*EXERCISE GOAL*: Retype the data from the line containing "The height and width of the screenshot is (400, 640)." through the line containing "I will pos(116,433).", with nothing changed.

____

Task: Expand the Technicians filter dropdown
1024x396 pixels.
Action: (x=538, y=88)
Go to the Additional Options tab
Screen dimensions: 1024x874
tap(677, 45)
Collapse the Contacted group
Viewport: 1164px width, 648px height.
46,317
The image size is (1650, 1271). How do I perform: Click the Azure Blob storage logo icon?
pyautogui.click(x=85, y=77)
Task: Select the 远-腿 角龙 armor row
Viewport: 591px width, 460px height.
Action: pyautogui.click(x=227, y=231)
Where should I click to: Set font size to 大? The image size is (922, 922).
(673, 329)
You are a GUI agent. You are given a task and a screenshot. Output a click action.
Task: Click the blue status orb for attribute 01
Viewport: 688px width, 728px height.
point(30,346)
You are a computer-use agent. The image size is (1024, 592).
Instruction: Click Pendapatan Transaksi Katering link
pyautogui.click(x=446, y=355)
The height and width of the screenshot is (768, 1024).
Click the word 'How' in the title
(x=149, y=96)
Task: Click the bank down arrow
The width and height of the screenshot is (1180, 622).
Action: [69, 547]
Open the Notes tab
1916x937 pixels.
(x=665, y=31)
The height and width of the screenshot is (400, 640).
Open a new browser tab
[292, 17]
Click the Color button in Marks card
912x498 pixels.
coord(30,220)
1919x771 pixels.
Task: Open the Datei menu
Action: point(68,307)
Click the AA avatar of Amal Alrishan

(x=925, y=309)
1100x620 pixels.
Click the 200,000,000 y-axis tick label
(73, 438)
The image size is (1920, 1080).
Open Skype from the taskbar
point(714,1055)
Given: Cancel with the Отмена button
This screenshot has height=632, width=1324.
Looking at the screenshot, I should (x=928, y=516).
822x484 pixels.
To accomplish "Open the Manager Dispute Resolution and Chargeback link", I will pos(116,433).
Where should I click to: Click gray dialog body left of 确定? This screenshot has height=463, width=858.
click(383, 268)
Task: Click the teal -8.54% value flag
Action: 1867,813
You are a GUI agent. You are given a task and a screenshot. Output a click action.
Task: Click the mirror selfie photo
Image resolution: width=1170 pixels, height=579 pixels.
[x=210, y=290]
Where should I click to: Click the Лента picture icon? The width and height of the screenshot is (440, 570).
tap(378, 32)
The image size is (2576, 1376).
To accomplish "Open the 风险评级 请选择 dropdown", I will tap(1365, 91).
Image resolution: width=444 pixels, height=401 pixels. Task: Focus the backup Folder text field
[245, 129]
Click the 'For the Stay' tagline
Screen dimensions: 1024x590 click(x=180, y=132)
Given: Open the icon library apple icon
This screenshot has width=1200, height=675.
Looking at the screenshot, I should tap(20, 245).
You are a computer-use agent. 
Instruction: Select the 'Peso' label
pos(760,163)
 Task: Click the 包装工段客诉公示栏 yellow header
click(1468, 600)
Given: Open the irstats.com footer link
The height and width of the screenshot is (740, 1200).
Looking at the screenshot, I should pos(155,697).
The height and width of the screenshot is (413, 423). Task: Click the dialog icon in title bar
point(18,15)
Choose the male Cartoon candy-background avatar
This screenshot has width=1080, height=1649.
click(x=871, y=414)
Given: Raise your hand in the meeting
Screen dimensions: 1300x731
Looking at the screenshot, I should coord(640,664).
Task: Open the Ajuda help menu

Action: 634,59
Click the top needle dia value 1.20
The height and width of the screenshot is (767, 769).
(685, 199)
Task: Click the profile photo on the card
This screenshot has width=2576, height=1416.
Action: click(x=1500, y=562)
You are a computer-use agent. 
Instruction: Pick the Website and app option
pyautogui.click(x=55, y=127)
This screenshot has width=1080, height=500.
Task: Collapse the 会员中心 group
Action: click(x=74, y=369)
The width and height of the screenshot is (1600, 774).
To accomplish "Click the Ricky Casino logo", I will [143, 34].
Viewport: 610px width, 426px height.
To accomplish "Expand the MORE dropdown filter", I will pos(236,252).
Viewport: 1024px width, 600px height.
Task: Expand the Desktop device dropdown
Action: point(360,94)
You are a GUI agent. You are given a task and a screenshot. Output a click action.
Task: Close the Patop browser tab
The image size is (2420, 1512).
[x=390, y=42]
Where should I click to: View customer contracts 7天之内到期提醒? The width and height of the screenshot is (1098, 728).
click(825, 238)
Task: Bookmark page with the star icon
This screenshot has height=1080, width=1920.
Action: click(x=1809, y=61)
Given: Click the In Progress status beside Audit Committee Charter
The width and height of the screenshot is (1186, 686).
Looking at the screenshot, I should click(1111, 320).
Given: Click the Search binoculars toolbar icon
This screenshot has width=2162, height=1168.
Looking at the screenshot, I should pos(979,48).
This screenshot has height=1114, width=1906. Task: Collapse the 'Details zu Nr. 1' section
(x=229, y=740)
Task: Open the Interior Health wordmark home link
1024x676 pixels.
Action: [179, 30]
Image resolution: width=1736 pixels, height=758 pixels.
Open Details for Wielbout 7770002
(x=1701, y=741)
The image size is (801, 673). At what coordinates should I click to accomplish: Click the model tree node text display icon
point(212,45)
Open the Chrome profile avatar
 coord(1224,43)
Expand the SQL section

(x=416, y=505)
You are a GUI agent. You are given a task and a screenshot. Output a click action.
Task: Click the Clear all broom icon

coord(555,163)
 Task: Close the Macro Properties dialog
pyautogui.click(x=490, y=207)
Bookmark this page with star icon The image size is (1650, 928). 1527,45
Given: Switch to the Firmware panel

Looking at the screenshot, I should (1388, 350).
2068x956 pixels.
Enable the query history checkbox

____

*FULL SOLUTION*:
The height and width of the screenshot is (400, 640).
Open a new browser tab
[292, 17]
Click the Color button in Marks card
912x498 pixels.
coord(30,220)
1919x771 pixels.
Task: Open the Datei menu
Action: point(68,307)
Click the AA avatar of Amal Alrishan

(x=925, y=309)
1100x620 pixels.
Click the 200,000,000 y-axis tick label
(73, 438)
The image size is (1920, 1080).
Open Skype from the taskbar
point(714,1055)
Given: Cancel with the Отмена button
This screenshot has height=632, width=1324.
Looking at the screenshot, I should (x=928, y=516).
822x484 pixels.
To accomplish "Open the Manager Dispute Resolution and Chargeback link", I will pos(116,433).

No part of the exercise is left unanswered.